La crise financière en Algérie, ce n’est pas un mythe. C’est bel et bien une réalité amère que le Fonds Monétaire International (FMI) a confirmé dans sa note finale la mission du Fonds Monétaire International conduite par Jean-François Dauphin qui a séjourné à Alger du 1 au 14 mars 2016 dans le cadre des consultations au titre de l’Article IV des statuts du Fonds Monétaire International.

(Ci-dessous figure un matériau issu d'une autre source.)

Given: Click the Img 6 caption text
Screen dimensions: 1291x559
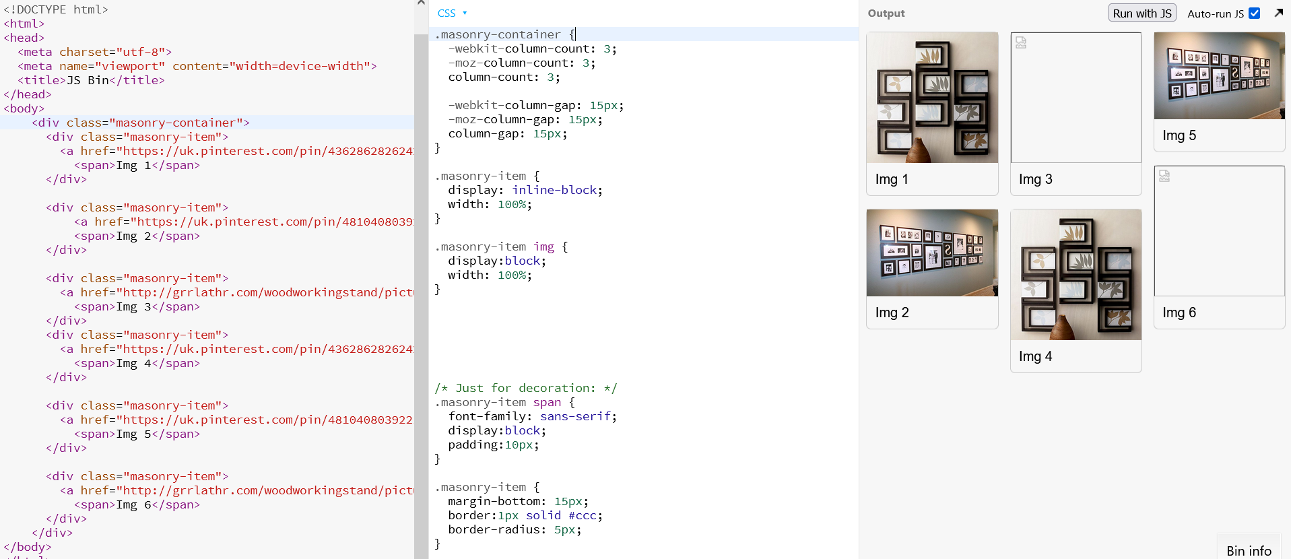Looking at the screenshot, I should (1179, 313).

« La chute des exportations d’hydrocarbures de près de moitié en 2015 a provoqué un net creusement du déficit courant. Les réserves se maintiennent certes à un niveau élevé, mais elles ont diminué de 35 milliards de dollars en 2015, pour s’établir à 143 milliards de dollars contre un maximum de 194 milliards de dollars en 2013. La dette extérieure reste très faible. En 2016, la croissance et l’inflation devraient ralentir en raison des effets de l’assainissement budgétaire sur l’activité hors hydrocarbures », a analysé la mission du FMI qui a ausculté minutieusement le cas de l’Algérie.

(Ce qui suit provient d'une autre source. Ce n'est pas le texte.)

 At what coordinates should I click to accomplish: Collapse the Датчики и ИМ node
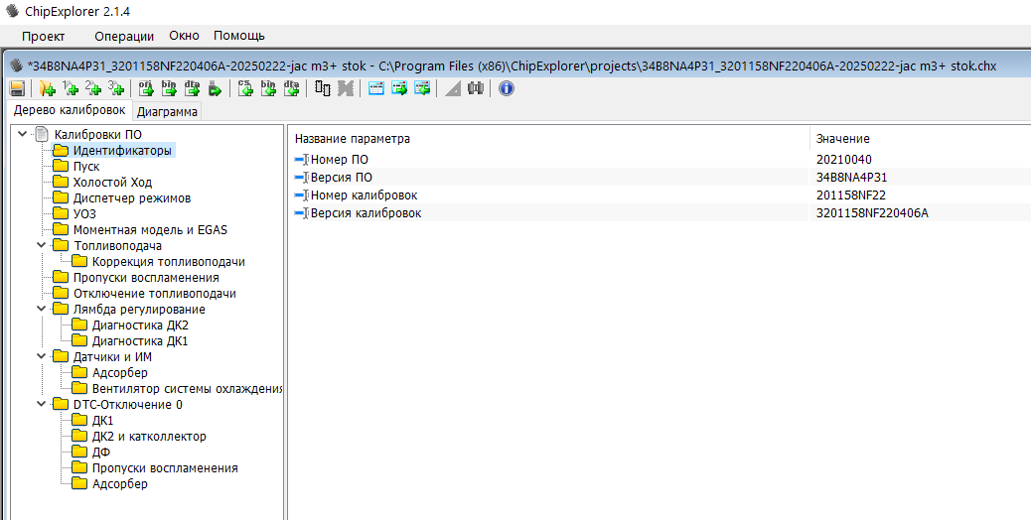tap(41, 356)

D’après la même source, pour l’heure, « l’impact du choc des prix du pétrole sur la croissance » de l’Algérie a été limité. Cependant, « les soldes budgétaire et extérieur se sont considérablement détériorés. La croissance du PIB réel est estimée à 3,7 % en 2015, dont un solide 5 % pour le secteur hors hydrocarbures et l’inflation a augmenté à 4,8 %. Le déficit budgétaire a presque doublé à 16 % du PIB en 2015 en raison d’un niveau sensiblement inférieur de recettes d’hydrocarbures », ont prévenu les représentants du FMI. D’après ces derniers, il faut à l’Algérie un baril de pétrole vendu à 110 Dollars pour équilibrer ses finances. Cela prouve que notre pays va subir encore une profonde crise financière.